Wie der Ruf nach digitaler Effizienz an maroden Strukturen, Fachkräftemangel und ökologischen Widersprüchen scheitert:

„Die künstliche Intelligenz wird die Papierberge in den Ämtern beseitigen und die Verwaltung effizienter machen“ – mit dieser Vision werben Politik und Industrie seit Monaten für den Einsatz von KI-Systemen im öffentlichen Sektor. SAP, Microsoft und OpenAI kündigten im Herbst 2025 eine „souveräne KI für Deutschland“ an, die Behörden künftig beim Verarbeiten von Dokumenten, bei Anträgen oder Bürgerkommunikation unterstützen soll.

Doch die Realität in vielen Kommunal- und Landesverwaltungen sieht anders aus: marode IT-Infrastruktur, uneinheitliche Softwarelandschaften, Fachkräftemangel und organisatorische Überforderung prägen den Alltag. Zwischen Digitalversprechen und Verwaltungswirklichkeit klafft eine wachsende Lücke.
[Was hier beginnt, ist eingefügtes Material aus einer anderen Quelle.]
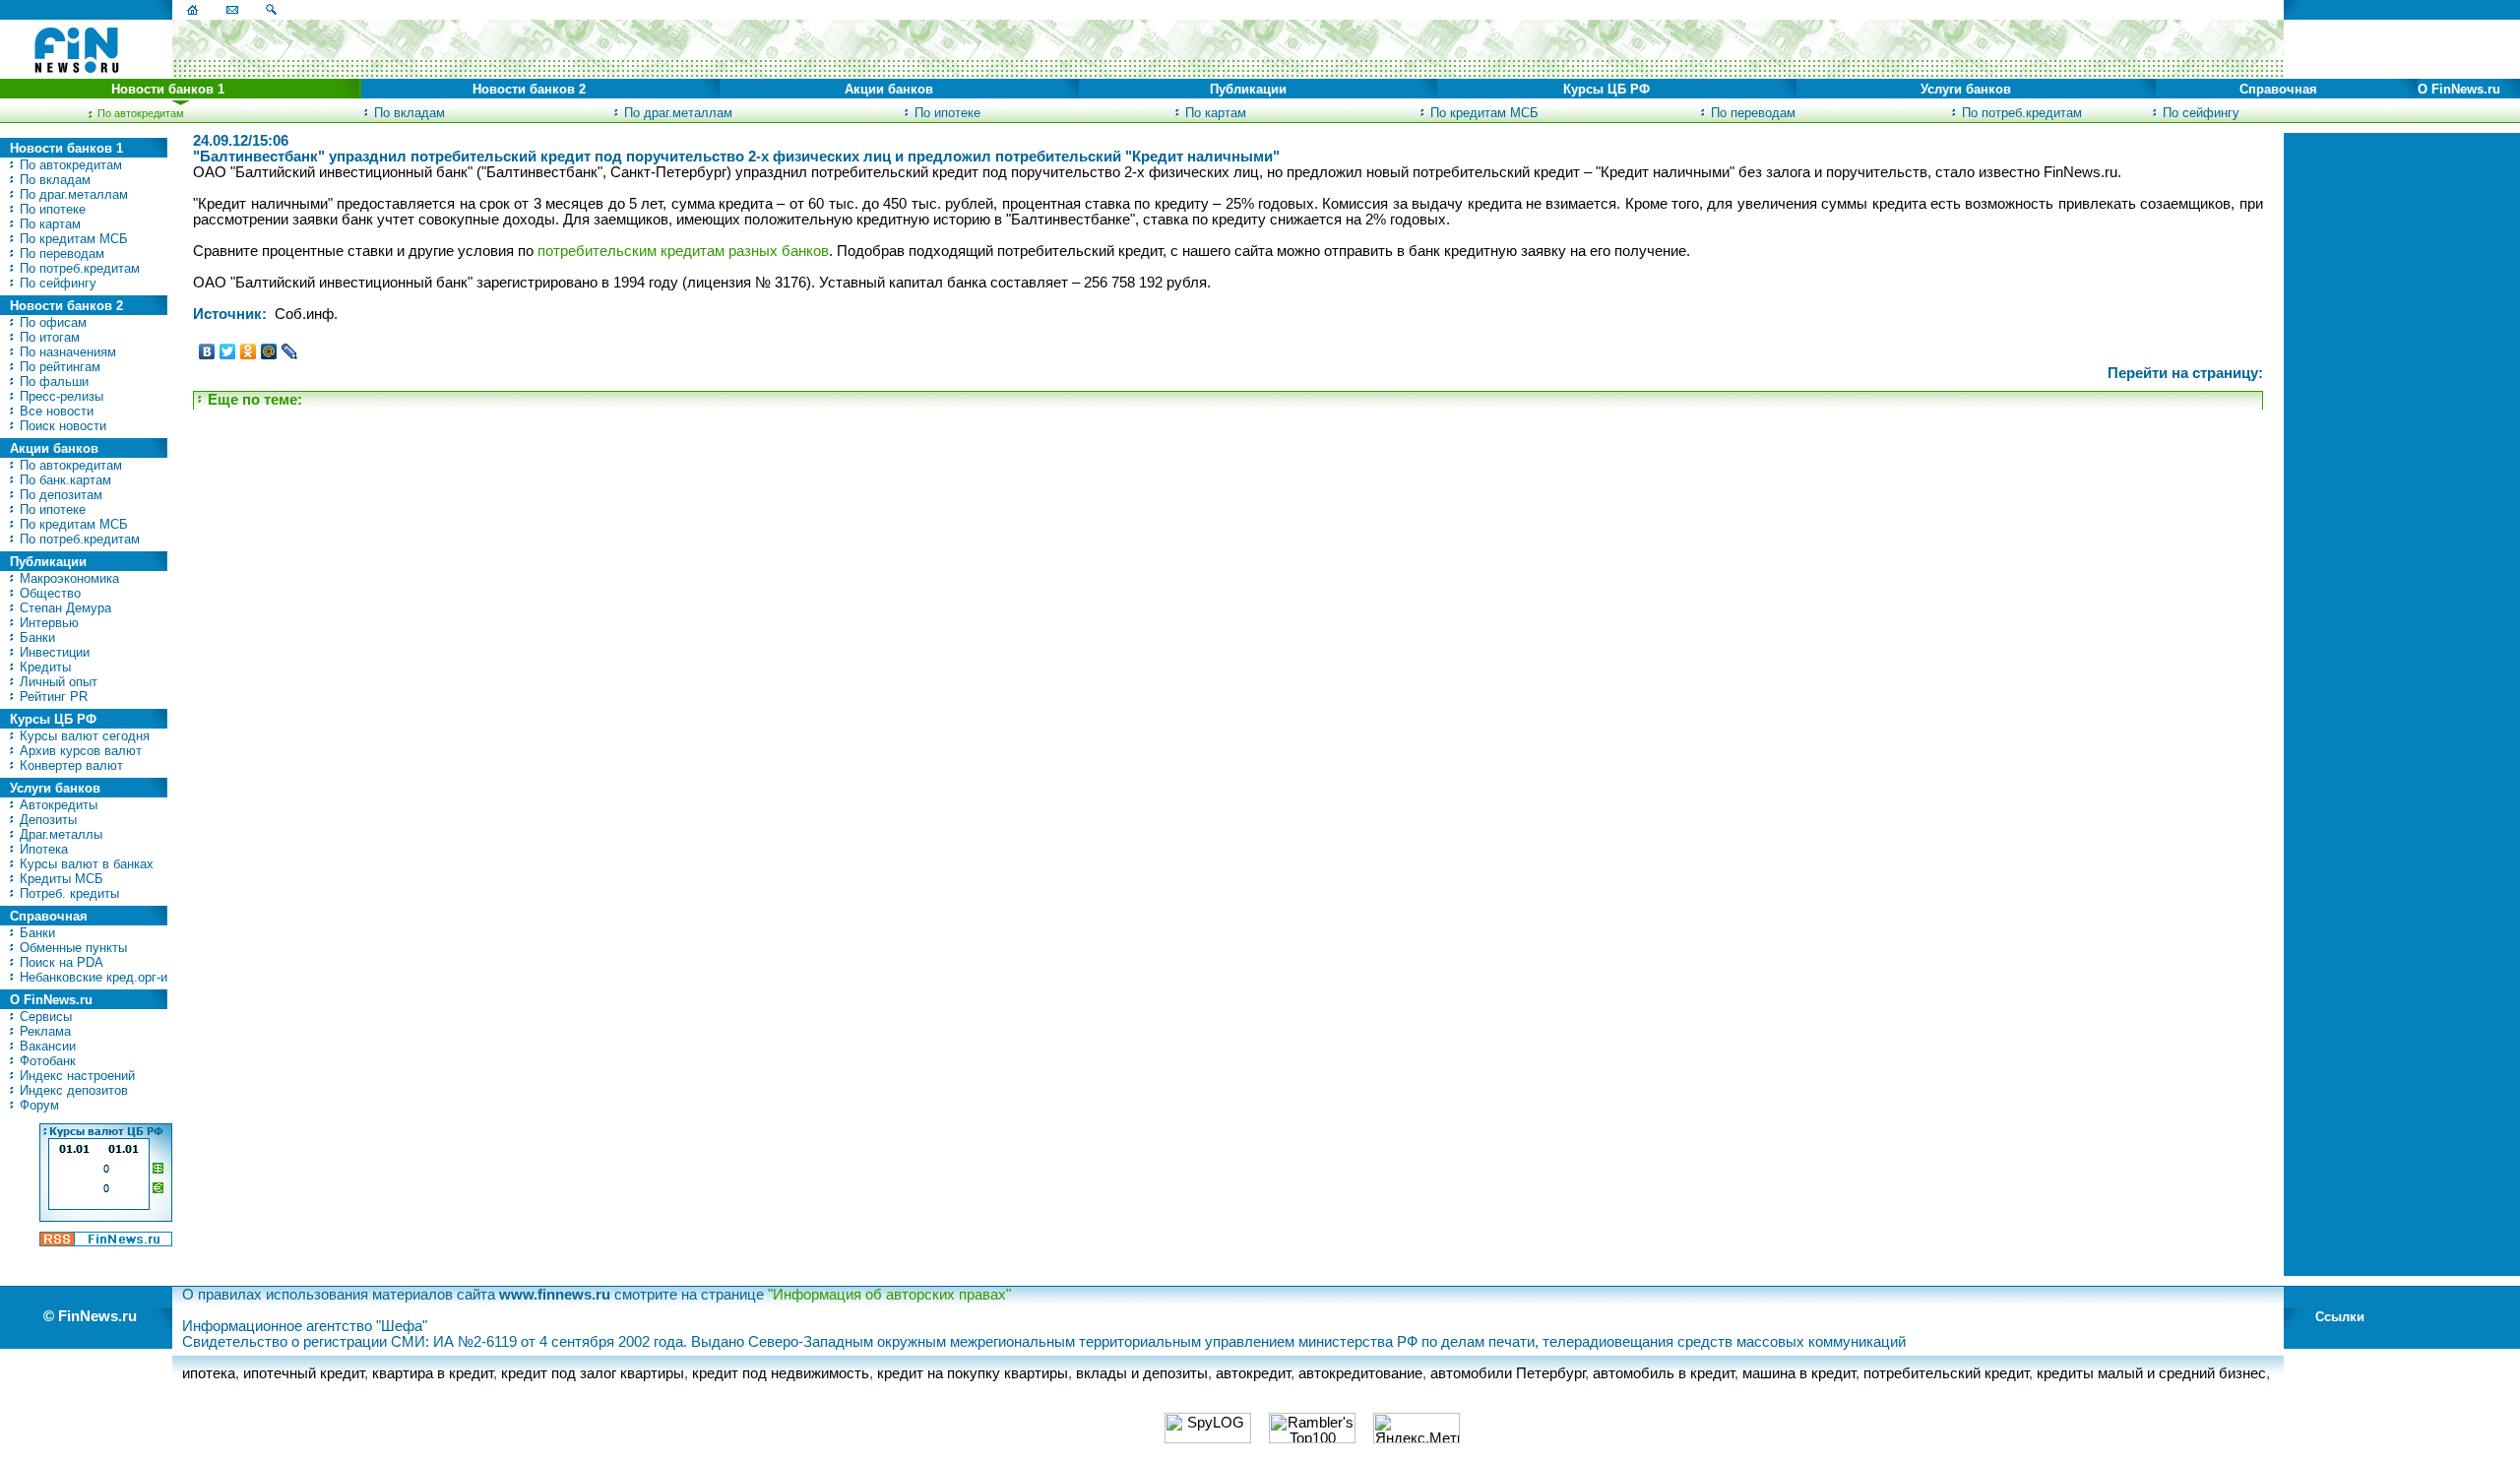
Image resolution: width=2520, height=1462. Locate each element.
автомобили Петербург (1507, 1373)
Politischer Druck: Digitalisierung bis 2026

Mit dem Onlinezugangsgesetz (OZG) ist seit 2017 gesetzlich vorgeschrieben, dass Bund, Länder und Kommunen ihre Verwaltungsleistungen bis Ende 2026 digital anbieten müssen.
Die Bundesregierung bezeichnet diese Frist als „zentralen Baustein der Verwaltungsmodernisierung“. Doch laut einer Untersuchung des Nationalen Normenkontrollrats (NKR) sind weniger als 30 Prozent der Leistungen vollständig digital umgesetzt – und die meisten davon nur oberflächlich.

In zahlreichen Fachanalysen heißt es, die Verwaltung neige dazu, analoge Prozesse einfach zu digital verlängern, anstatt sie neu zu gestalten – so der Tenor mehrerer Studien. Digitalisierung werde häufig als technisches Projekt verstanden, nicht als organisatorische Transformation.
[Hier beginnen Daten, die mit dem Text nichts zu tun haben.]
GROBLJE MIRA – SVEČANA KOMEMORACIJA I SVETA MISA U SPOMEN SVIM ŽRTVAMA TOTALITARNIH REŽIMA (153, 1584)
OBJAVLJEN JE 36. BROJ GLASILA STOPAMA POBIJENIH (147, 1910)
Strukturelle Realität: Chaos in Daten und Zuständigkeiten

Viele Verwaltungen verfügen bis heute nicht über zentrale Datenmanagementsysteme. Informationen liegen verstreut in Netzlaufwerken, Excel-Listen oder PDF-Akten. Unterschiedliche Fachverfahren sind nicht kompatibel, Schnittstellen fehlen oder sind zu teuer.

Hinzu kommt: In vielen IT-Abteilungen arbeiten Quereinsteiger oder Beschäftigte mit geringer technischer Qualifikation – oft aufgrund von Personalmangel oder niedrigen Gehältern. Der Bundesrechnungshof kritisierte 2024, dass „IT-Projekte häufig an mangelnder Qualifikation der Projektverantwortlichen scheitern“.

Auch Fachleute des Fraunhofer-Instituts FOKUS weisen darauf hin, dass Digitalisierung bestehender Probleme diese nicht automatisch löst – so der Tenor der Diskussion. Oft werde Chaos lediglich digitalisiert, statt beseitigt.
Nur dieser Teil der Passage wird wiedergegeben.